Saturday, April 6, 2013

The Ten Things That An American Ought to Be Careful About in Germany

Remember, this is written by an American, for Americans (mostly).

First, if ever dealing with German cops....don't say anything stupid or act stupid.  German cops are typically very professional and only stop you because you probably did do something of a violation.  The minute you start acting goofy with them.....they can take you down, and cart you off to the police station.  So when you drink out on the town in Germany....and the cops come to ask friendly.  Don't go and do something really stupid.

Second, drinking.  It's easy to guzzle down three or four German beers, and then realize that you just aren't in great condition to drive.  So if you have to sip through one good beer, and then quietly call it a night.  If you are drunk and the cops stop you....that license is gone for an entire year, and the money involved isn't anything to joke about.

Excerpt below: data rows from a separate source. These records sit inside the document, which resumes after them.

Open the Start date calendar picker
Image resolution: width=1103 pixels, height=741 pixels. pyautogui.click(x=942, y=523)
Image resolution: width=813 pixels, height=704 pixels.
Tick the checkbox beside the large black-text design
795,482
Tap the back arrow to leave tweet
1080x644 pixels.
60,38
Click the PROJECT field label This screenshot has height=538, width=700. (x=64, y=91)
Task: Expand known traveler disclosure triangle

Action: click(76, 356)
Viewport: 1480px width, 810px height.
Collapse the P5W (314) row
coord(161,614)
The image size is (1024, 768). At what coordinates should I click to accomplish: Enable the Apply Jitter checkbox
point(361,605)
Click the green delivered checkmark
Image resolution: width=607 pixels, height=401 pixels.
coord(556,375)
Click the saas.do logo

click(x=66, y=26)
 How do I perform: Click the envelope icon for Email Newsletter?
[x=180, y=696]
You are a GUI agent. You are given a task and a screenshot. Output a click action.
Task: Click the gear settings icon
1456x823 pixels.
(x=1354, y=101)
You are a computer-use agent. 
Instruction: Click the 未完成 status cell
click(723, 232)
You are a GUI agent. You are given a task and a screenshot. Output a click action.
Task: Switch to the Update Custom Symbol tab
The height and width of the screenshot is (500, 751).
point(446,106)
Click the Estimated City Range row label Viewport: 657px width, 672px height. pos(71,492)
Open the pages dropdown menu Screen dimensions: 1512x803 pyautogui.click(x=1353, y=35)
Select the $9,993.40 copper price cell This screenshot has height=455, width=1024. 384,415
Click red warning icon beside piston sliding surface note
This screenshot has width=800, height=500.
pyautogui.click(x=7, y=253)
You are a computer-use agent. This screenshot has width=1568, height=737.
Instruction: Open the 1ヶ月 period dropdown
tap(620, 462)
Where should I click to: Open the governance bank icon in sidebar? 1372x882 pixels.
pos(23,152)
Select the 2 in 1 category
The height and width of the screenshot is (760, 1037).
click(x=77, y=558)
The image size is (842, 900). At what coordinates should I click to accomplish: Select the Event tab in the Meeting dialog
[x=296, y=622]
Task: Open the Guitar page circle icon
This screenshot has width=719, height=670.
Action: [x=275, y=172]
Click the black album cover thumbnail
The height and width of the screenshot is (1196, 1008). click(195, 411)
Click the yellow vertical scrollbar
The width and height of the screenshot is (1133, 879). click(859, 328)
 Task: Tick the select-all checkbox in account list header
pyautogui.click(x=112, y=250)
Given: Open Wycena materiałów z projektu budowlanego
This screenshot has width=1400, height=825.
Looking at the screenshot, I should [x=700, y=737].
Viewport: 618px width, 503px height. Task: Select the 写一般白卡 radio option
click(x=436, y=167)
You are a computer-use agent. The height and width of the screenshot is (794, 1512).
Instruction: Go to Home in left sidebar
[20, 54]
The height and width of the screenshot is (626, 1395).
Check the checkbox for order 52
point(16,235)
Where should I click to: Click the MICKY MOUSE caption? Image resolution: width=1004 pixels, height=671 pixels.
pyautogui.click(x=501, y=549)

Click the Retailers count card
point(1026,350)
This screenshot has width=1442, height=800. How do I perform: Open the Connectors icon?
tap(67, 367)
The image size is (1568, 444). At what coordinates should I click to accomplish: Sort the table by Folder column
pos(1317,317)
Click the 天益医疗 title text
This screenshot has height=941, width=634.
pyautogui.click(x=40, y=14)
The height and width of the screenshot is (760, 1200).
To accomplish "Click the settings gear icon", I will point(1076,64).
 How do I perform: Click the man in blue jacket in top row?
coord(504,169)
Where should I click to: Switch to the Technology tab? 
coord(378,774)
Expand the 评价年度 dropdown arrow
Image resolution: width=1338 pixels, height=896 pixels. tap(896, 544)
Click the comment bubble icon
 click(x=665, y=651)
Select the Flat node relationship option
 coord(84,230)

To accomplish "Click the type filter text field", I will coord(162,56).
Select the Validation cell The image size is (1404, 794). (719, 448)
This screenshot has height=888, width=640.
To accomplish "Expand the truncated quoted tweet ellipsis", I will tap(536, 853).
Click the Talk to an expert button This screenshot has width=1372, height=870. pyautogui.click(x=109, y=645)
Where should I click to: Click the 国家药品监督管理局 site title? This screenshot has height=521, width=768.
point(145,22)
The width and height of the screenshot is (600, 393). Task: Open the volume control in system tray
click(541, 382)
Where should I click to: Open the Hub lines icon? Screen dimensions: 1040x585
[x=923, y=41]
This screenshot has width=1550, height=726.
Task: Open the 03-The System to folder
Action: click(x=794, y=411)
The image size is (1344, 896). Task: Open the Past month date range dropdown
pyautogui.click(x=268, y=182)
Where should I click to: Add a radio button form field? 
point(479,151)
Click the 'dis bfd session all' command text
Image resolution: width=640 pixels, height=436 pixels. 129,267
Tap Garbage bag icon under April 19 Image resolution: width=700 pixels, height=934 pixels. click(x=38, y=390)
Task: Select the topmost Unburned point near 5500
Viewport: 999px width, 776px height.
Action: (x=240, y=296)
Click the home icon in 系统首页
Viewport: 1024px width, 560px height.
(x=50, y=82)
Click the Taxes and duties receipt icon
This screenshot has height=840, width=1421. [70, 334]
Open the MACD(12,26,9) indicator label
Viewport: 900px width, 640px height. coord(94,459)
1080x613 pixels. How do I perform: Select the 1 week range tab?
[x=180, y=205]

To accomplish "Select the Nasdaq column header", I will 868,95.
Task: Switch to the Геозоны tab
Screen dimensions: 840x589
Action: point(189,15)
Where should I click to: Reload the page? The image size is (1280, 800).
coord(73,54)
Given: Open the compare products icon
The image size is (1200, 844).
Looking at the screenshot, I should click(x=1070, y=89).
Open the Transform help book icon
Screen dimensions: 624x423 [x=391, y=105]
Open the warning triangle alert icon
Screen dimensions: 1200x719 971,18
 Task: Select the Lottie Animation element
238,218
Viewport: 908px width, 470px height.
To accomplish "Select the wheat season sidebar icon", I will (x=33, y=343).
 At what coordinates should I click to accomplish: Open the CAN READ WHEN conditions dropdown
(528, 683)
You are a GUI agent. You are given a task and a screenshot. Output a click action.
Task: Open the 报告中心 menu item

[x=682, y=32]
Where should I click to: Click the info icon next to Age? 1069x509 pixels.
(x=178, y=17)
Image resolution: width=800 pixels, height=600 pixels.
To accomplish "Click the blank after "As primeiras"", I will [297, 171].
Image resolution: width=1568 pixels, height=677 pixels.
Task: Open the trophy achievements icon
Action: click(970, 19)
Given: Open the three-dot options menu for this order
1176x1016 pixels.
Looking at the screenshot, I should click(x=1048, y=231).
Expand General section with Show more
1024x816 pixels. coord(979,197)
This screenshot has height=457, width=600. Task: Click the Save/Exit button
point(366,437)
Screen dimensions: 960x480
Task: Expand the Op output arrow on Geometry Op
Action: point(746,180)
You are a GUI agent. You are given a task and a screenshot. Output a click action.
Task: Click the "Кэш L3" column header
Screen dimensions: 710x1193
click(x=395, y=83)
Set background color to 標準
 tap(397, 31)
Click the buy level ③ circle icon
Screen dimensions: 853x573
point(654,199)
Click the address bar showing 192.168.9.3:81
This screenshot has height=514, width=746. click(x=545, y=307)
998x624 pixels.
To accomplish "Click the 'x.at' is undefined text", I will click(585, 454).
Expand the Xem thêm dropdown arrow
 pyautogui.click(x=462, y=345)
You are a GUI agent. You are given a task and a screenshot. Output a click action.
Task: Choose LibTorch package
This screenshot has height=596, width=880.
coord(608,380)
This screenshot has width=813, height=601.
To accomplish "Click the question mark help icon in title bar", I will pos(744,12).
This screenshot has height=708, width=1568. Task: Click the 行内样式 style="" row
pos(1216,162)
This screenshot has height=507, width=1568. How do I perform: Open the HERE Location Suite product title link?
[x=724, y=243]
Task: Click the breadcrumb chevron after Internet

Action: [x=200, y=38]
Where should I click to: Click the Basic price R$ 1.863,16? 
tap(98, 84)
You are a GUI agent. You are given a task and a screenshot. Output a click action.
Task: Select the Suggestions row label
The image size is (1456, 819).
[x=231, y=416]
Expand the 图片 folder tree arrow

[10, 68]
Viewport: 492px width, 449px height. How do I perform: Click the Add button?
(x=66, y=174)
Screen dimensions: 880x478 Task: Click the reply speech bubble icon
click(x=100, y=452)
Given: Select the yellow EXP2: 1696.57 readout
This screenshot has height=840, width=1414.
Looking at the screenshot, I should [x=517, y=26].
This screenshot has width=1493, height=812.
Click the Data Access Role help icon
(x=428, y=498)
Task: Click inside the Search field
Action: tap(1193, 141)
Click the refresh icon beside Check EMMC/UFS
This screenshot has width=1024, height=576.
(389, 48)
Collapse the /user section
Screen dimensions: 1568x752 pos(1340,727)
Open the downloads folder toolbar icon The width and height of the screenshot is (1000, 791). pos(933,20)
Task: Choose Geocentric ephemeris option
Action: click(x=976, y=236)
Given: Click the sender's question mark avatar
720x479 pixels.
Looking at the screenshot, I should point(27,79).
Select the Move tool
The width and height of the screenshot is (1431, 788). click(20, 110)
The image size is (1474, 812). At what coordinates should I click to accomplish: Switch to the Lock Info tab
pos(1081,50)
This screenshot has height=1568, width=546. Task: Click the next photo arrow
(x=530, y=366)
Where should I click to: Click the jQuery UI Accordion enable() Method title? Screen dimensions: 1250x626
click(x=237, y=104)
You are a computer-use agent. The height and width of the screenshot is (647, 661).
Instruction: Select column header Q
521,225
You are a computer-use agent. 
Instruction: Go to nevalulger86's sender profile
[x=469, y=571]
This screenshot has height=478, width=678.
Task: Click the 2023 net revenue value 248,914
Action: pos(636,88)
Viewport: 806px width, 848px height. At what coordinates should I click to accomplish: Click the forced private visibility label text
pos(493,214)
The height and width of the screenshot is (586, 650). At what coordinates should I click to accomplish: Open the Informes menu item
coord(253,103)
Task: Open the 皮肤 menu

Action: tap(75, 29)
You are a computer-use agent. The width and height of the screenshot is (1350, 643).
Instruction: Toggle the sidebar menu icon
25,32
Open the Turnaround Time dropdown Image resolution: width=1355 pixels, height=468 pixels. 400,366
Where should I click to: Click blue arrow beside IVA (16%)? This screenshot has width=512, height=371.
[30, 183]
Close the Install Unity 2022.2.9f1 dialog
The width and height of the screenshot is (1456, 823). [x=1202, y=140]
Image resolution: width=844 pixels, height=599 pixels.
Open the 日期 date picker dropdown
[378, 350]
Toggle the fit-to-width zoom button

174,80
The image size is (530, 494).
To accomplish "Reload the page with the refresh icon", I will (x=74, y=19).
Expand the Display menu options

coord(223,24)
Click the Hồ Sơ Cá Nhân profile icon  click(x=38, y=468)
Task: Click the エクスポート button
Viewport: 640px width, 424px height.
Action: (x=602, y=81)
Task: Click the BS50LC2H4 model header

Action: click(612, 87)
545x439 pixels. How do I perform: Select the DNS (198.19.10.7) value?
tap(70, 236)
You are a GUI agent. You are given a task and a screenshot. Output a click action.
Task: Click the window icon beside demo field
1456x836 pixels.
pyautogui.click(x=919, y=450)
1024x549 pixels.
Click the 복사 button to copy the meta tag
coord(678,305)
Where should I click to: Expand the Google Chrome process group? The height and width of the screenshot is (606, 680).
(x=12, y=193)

Third, autobahns have various speed limits.  Sometimes, you might think you are on a unlimited stretch....then suddenly come up on a 100kph sign.  So you continually have to pay attention and adjust for speeds.

Fourth, construction zones on the autobahn.  When they shift you over to a smaller is truly a smaller lane.  It's typically just wide enough for a car to go on a straight and narrow path.  There's a reason why you should only be traveling at 50kph in a construction zone.  Don't take risks.

Fifth, follow the winter weather reports.  If they say there's a hint of bad weather, and you were planning something on the road that day....don't do it.  Germany is famous for having several inches of snow to fall in a short period of time, and you really don't want to be stuck between point A and point B, with no real spot to adjust your travel situation.

Sixth, don't board a train or subway car....without a ticket.  The fine is usually hefty and not worth all the hassle involved.  They will get their money in the end.

Seventh, getting lost is always an issue if you are traveling around in areas of Germany that you aren't familiar with.  If there was a reason for having a GPS.....this is probably one of them.  It even becomes a bigger deal when you've got a street address in Frankfurt, and start encountering one-way streets.  So invest in a GPS.

Eighth, if you live in a house which is heated by really ought to pay attention to the amount in the tank each month.  I've worked with people who never paid attention to their heating oil, and woke up in January to find no heat....because of a lack of heating oil.  To get on the schedule for a delivery?  You could be talking about seven days.  You really don't want to sit around for a week in winter....waiting on such a delivery.

Ninth, Germans tend to be curious people at what you paid for things.  Don't overplay your hand and admit vast expenditures.  It just ends up giving you a status that you probably would prefer not to have.  When it comes to cars, vacations, and furniture.....everything relates to a status and the amount of money you paid.

Tenth and final.....American humor doesn't always work on Germans.  So don't expect a laugh over some joke you heard from Leno or Letterman.  It also works the other way....a German might tell a joke, and you have to pretend it's funny, but you really don't get it.